Risk Management

  • Risk management is not about taking a large amount of risks and over coming each and every one of them. Risk management is about planning for failure, setting aside slack so that you can absorb the risks that don’t break your way.
    • Slack is the reserve set aside in money and time for work that may not need to be performed but may materialize because of risk.
    • Setting aside a risk reserve of 50 percent or better confidence level is called risk containment
  • Risk management is the explicit declaration of uncertainty. It allows you to go forth into risky territory with some assurance of just show much risk you’re running. Therefore, organizations can’t be aggressive about risk-taking without some meaningful assessment of the extent of the uncertainties.
  • Risk is stochastic, not deterministic.
  • Risk management is at odds with a “can do” attitude of management.

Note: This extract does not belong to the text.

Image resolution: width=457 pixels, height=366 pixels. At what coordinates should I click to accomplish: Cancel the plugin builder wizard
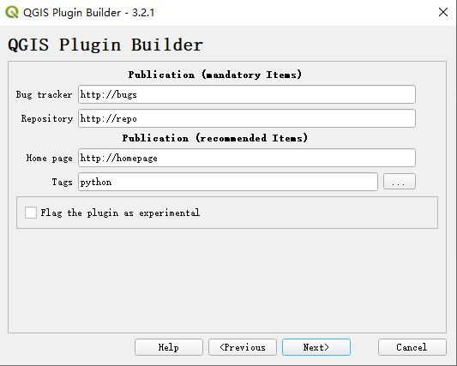[x=412, y=347]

  • Risk is either aggregate (failure of the project) or it’s components (constituent causes). Risk management focuses on the components.
  • Risk management needs to be dynamically updated as situations evolve
    1. Risks are not inherently bad, indeed they may be the only way to succeed.
    2. Risks don’t ever go entirely away.
    3. Managing risk costs you something
    4. If the risk doesn’t materialize, risk management costs you something extra.
    5. The discipline must be applied across your portfolio.
  • Managing risk means moving through a project at a slower speed.



DeMarco, T. Slack: Getting Past Burnout, Busywork, and the Myth of Total Efficiency. (Currency, 2002).